Pantauan di lokasi menunjukkan, para buruh mulai meninggalkan area demonstrasi sekitar pukul 14.20 WIB. Mereka bergerak menuju Patung Kuda maupun arah Gambir dengan tertib. Setelah massa membubarkan diri, petugas Penanganan Prasarana dan Sarana Umum (PPSU) segera membersihkan sisa sampah di lokasi. Petugas kepolisian pun langsung membuka kembali akses Jalan Medan Merdeka Selatan yang sebelumnya ditutup menuju Patung Kuda.

Selama aksi berlangsung, kemacetan sempat terjadi dan mengular hingga ke depan gedung Balai Kota DKI Jakarta. Petugas kepolisian terus berjaga untuk memastikan kendaraan tetap bisa berjalan meskipun dengan kecepatan lambat, sembari memberikan pelayanan terhadap aksi penyampaian pendapat tersebut.

Demonstrasi hari ini digelar di Jalan Medan Merdeka Selatan, Jakarta Pusat, dengan tuntutan utama menolak kenaikan UMP DKI Jakarta tahun 2026 menjadi Rp 5,7 juta. Para buruh menilai angka tersebut tidak sesuai dan meminta agar UMP Jakarta ditetapkan sebesar Rp 5,8 juta.

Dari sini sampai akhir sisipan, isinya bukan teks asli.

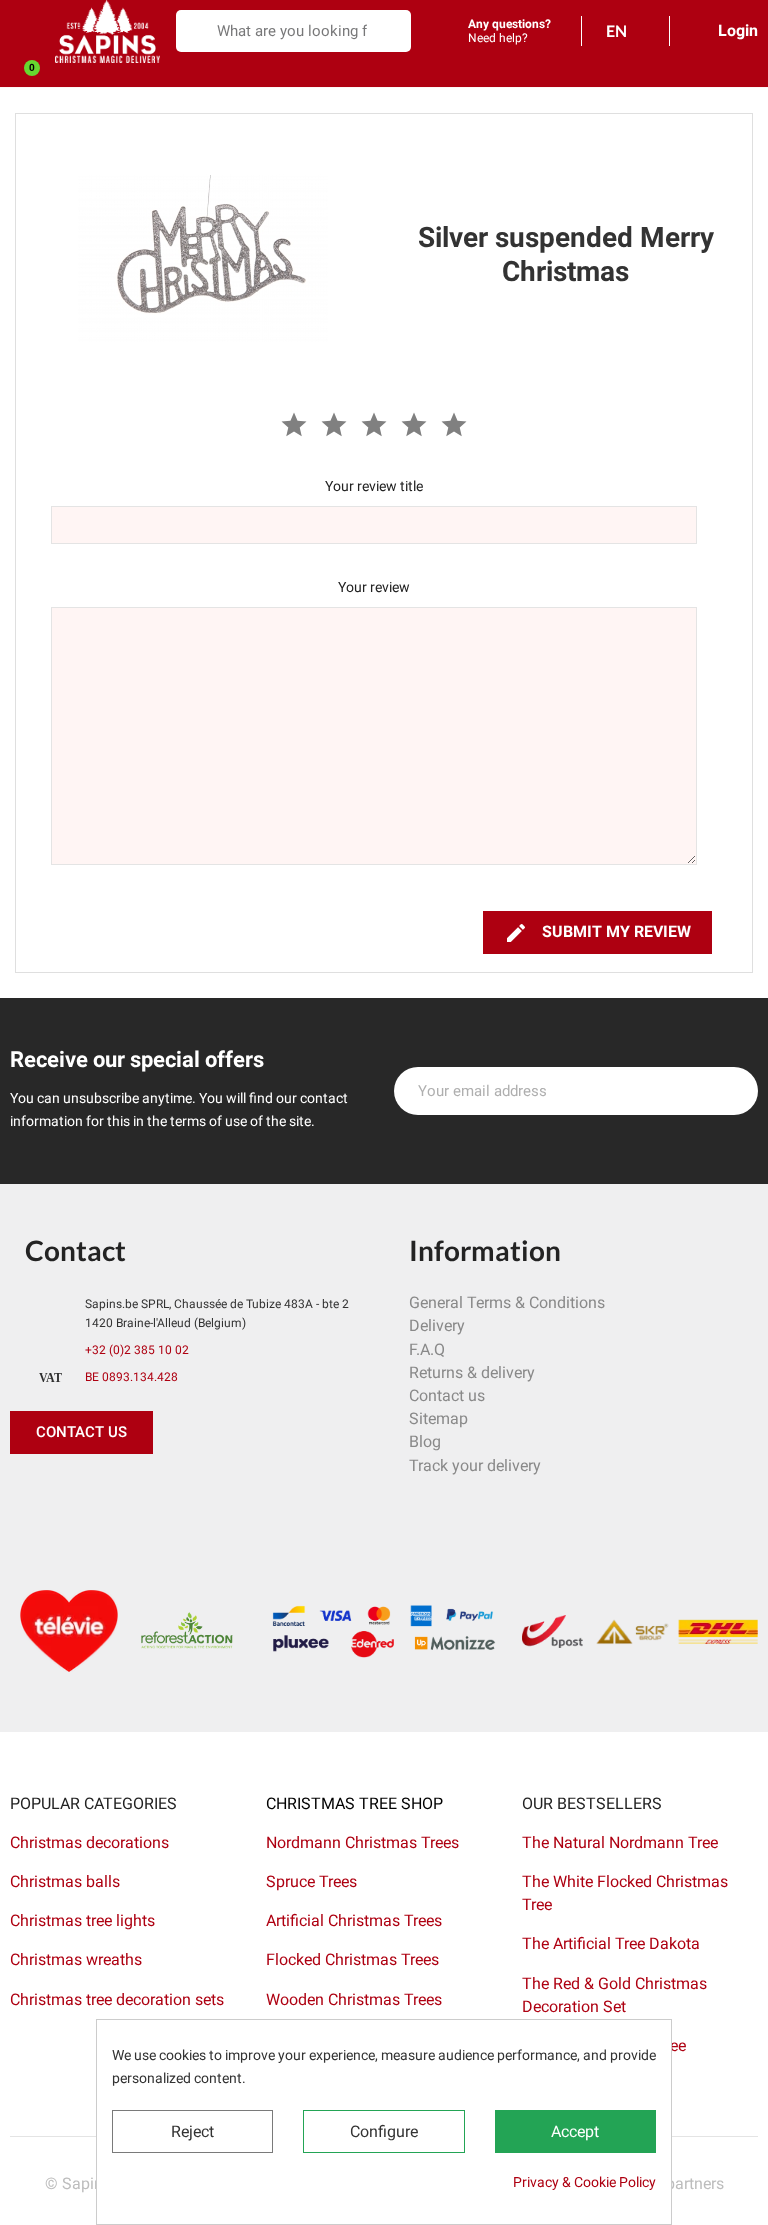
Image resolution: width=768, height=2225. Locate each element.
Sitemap (438, 1418)
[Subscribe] (732, 1091)
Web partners (677, 2183)
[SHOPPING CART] (21, 74)
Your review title (374, 486)
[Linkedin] (255, 1494)
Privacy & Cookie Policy (584, 2182)
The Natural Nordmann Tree (620, 1842)
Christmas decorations (89, 1842)
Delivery (437, 1325)
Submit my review (597, 933)
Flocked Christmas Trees (352, 1959)
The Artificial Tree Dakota (611, 1943)
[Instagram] (120, 1494)
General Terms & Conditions (507, 1302)
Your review (374, 587)
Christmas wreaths (76, 1959)
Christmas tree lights (82, 1920)
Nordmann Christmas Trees (362, 1842)
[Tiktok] (210, 1494)
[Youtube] (165, 1494)
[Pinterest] (75, 1494)
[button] (81, 1432)
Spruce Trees (311, 1881)
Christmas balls (65, 1881)
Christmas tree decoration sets (117, 1999)
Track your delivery (475, 1465)
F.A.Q (427, 1349)
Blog (425, 1441)
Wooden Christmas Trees (354, 1999)
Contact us (447, 1395)
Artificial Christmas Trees (354, 1920)
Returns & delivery (472, 1372)
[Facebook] (30, 1494)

Tuntutan Buruh Terkait KHL

Presiden Konfederasi Serikat Pekerja Indonesia (KSPI), Said Iqbal, menyatakan tuntutan tersebut didasarkan pada Kebutuhan Hidup Layak (KHL) yang telah ditetapkan oleh Badan Pusat Statistik (BPS).

Advertisement

“Kami meminta Gubernur untuk menetapkan Upah Minimum senilai 5,89 juta rupiah, yaitu nilai KHL (Kebutuhan Hidup Layak) yang telah ditetapkan oleh BPS tersebut,” kata Said Iqbal di lokasi aksi, Senin (29/12).

Said Iqbal menjelaskan bahwa kenaikan UMP Jakarta menjadi Rp 5,7 juta dinilai tidak masuk akal. Ia menyoroti fakta bahwa UMP Jakarta masih berada di bawah upah minimum di daerah penyangga seperti Bekasi dan Karawang.

“Apakah masuk akal, pabrik panci di Karawang upahnya lebih tinggi dengan buruh atau pekerja yang bekerja di gedung-gedung pencakar langit ini? Standar Chartered, Bank Mandiri, Bank BNI, kantor-kantor pusat perminyakan, upahnya lebih rendah dari pabrik panci di Karawang, upahnya lebih rendah dari pabrik plastik di Bekasi,” jelas Said.

Ia menambahkan, “Upah Minimum di Bekasi dan Karawang kira-kira sekitar 5,95 juta rupiah, jauh lebih tinggi dari Upah Minimum Provinsi Jakarta yang sudah dinaikkan 5,73 juta rupiah. Apakah masuk akal? Harusnya Gubernur melihat itu.”